- [Work request]: Only the number is wanted: how many lines of the data contain "Given"?

Exercise material START

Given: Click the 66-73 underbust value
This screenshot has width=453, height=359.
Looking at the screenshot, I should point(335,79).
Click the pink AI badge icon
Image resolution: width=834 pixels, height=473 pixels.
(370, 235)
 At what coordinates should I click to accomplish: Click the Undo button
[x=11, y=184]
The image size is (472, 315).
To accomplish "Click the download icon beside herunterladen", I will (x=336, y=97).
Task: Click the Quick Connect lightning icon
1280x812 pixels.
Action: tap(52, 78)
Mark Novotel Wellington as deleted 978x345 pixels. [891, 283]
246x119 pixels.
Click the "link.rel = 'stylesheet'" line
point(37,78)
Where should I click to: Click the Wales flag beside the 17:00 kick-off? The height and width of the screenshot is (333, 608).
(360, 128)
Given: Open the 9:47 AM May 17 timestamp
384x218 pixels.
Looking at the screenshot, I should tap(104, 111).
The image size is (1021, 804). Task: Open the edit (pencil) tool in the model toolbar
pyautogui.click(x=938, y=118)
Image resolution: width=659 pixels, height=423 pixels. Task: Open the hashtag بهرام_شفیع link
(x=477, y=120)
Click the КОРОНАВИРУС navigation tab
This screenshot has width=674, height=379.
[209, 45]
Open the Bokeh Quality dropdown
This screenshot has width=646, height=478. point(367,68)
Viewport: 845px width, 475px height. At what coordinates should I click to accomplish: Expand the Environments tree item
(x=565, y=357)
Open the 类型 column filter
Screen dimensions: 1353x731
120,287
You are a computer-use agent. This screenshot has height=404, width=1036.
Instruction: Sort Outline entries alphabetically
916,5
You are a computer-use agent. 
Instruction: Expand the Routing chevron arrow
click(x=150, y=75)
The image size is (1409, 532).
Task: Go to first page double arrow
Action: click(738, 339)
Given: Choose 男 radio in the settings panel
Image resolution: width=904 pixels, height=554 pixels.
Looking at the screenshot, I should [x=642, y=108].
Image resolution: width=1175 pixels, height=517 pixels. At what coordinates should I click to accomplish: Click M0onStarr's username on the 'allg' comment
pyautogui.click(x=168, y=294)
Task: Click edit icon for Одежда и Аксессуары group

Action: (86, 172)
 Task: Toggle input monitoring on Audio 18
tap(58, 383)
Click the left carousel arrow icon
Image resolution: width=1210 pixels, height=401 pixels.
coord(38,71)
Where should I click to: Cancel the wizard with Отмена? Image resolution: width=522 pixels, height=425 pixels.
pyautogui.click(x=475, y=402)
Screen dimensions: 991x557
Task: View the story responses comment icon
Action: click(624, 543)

Exercise material END

- [Response box]: 3